Little, Bitsie Trinkets

I've been thinking a bit about Mary this past week and I've been thanking the Lord for her example.

This is a gal like any of us. Most likely, living days filled with ordinary routine. Of course, a wedding was in the near future and the anticipation of that must have brought lightness to her feet and pitter-patters to her heart. But her feet still walked down the humble streets of a small town, and her heart was the same as ours...in need of a Savior to wash it white as snow.

There is no question that Mary's plans did not include giving birth to the Son of God. I can't help but wonder if, in the days following Gabriel's announcement, she found herself looking at Proverbs 16:9 with new eyes, "A man's heart plans his way, but the Lord determines his steps".

The news she was given sounded impossible and the question she asked was not asked in disbelief as much as it was wonder. I love how Russ Ramsey describes it in "Behold the Lamb of God":

"The angel explained that all the laws of nature are amendable by the One who wrote them. Mary lived in a world that was made, and the Maker of this world was the sole author of what could and would happen here. The Holy Spirit would overshadow her, and when he pulled that shadow back, this virgin would become a mother to a son. How this would happen was less important than the fact that it would. And God would be the one to do it....The angel's message was as much about the character of the God who favored Mary as it was about what he meant to do for his people through her."

Mary received this news, that would rock her whole world to the core, with words that testify to the grace of God in her life, with words that reflected her deep trust in and dependence on God and His character,  with words that should make our hearts yearn to have a "Mary's heart". She simply said, "I am your servant. Be it unto me according to Your word". She said yes. She humbly surrendered her own plans and desires for what God willed, because (as seen in her prayer of praise later on) her greatest desire was to please the Lord....to see Him exalted and glorified!

Hundreds of years later, Betty Stam, a missionary to China, was a wonderful testimony of one who had a "Mary's heart". She wrote:

"Lord, I give up all my own plans and purposes, all my own desires and hopes, and accept Your will for my life.  I give myself, my life, my all utterly to You to be Yours forever.  Fill me and seal me with Your Holy Spirit.  Use me as You want, send me where You want, work out Your whole will in my life at any cost, now and forever."

God's "whole will" for Betty's life was her early death when communists dragged Betty and her husband out of their home and away from their baby daughter, killing first her husband and then Betty herself.
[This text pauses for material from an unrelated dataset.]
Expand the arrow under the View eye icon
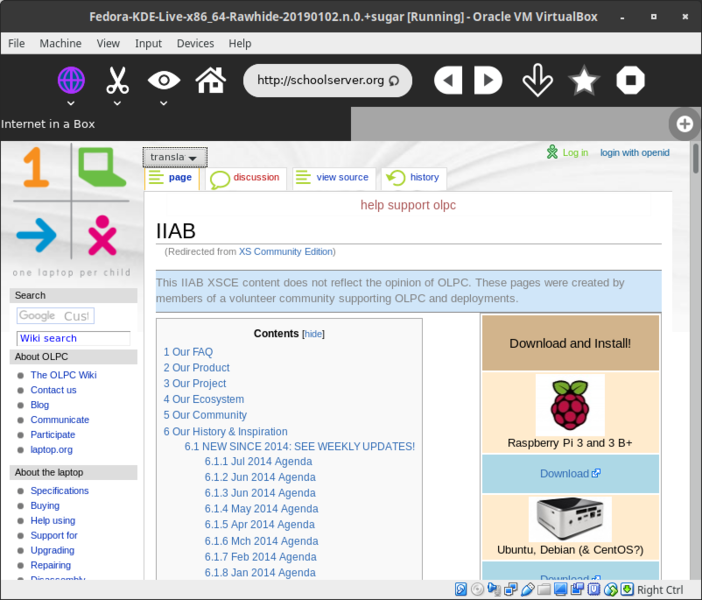This screenshot has height=600, width=702. click(164, 103)
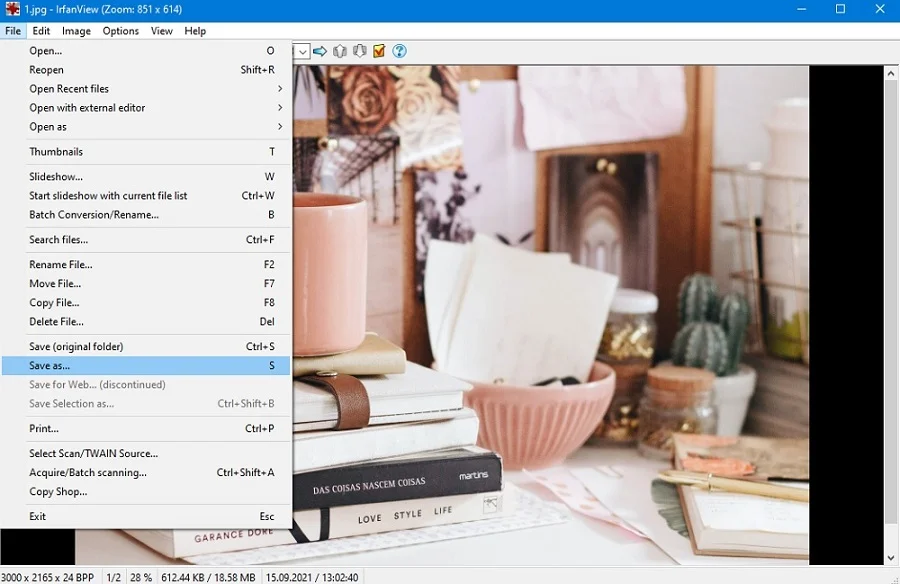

And what did Betty think of her own plans and purposes anyway? She says:

"When we consecrate ourselves to God, we think we are making a great sacrifice, and doing lots for Him, when really we are only letting go some little, bitsie trinkets we have been grabbing, and when our hands are empty, He fills them full of His treasures." 

Her plans and purposes were like "some little, bitsie trinkets that (she had) been grabbing". MY plans and purposes are little, bitsie trinkets I try so hard to hold onto and yet...when my hands are truly empty of all I think I desire, then I am filled to the full with HIS treasures.

Mary knew this, Betty knew this...O Lord, help my heart to walk in their footsteps as they have followed Yours!



Saturday, December 13, 2014

God, I want another king.

As we draw nearer and nearer to the birthday of our Saviour...I am reminded that He is King of kings and Lord of lords. He is our King, ruling in our hearts because of His life, death, resurrection and indwelling Spirit.

Yet, I can't help but wonder how much like the Israelites we can be when they cried out, "We must have a king over us. Then we'll be like all the other nations..." (I Samuel 8:20). God says, in that moment, they were rejecting HIM as their King...something they had been doing since they left Egypt.

My initial thoughts on reading I Samuel 8 were to be saddened by the Israelites foolishness and to think about how that would not have been my heart if I had been "beamed back" to that day. How could they think those thoughts, let alone, act on them?!

I'm thankful God didn't leave me in my self-righteousness for too long! The more I pondered...the more I realized how often I live in the likeness of Israel.

The Israelites had GOD as their King, yet they wanted more...they wanted to be like the other nations. God is my King...my Saviour...and yet, how often I live and act as if I need more. How often I look around me and want what others have.

God, you are enough....but I need to have more money in the bank. God, you are enough....but I need to go on a getaway for a few days like everyone else seems to be doing. God, you are enough....but I need an afternoon of quiet. God, you are enough....but I don't want to go through this trial anymore. God, you are enough....but why can't my life be more like _______. God, you are enough...but I'm tired of waiting. I could keep filling in the blanks of discontent that often well up in my heart...how about you?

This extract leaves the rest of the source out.